Paris se préoccupe plus de la disparition d’Autolib’ que d’événements autrement plus importants et dramatiques. Dans le journalisme, la loi du kilomètre règne plus que jamais.


 

Ah, le parisianisme médiatique… Dans le jargon journalistique, la loi du « mort kilométrique » désigne le fait, pour le récepteur d’une information, de se sentir plus concerné par celle-ci lorsque l’événement rapporté est géographiquement proche de lui.
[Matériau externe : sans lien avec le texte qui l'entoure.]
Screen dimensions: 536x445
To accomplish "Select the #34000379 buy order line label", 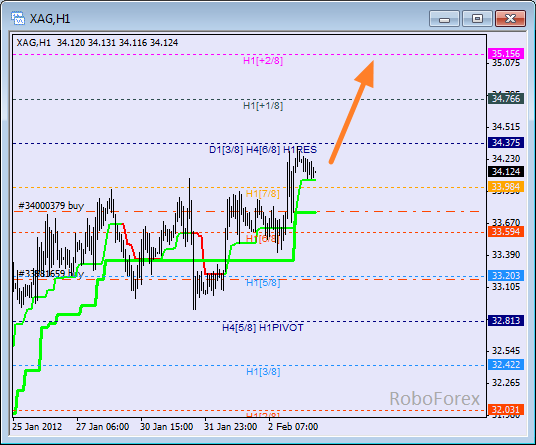I will pyautogui.click(x=51, y=206).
Nous sommes plus fortement touchés par le décès d’une seule personne, s’il a lieu près de chez nous, que par la mort de plusieurs dizaines de personnes dans un pays lointain.

Plus exactement, comme l’a montré une expérience dont les résultats ont été publiés en 2000 par une équipe de chercheurs que dirigeait le psychologue Jacques-Philippe Leyens, les émotions suscitées ne sont pas les mêmes selon que le mort est proche ou lointain : dans les deux cas, on éprouve de la tristesse et de la colère; mais le chagrin et la culpabilité se manifestent uniquement quand le drame est géographiquement proche du récepteur de l’information.

Or, l’intensité et la nature de l’impact émotionnel influent sur la hiérarchisation de l’information : les journalistes accordent moins de place à une information dramatique qui aurait lieu loin de la France, qu’à des événements mineurs survenus sur le territoire national.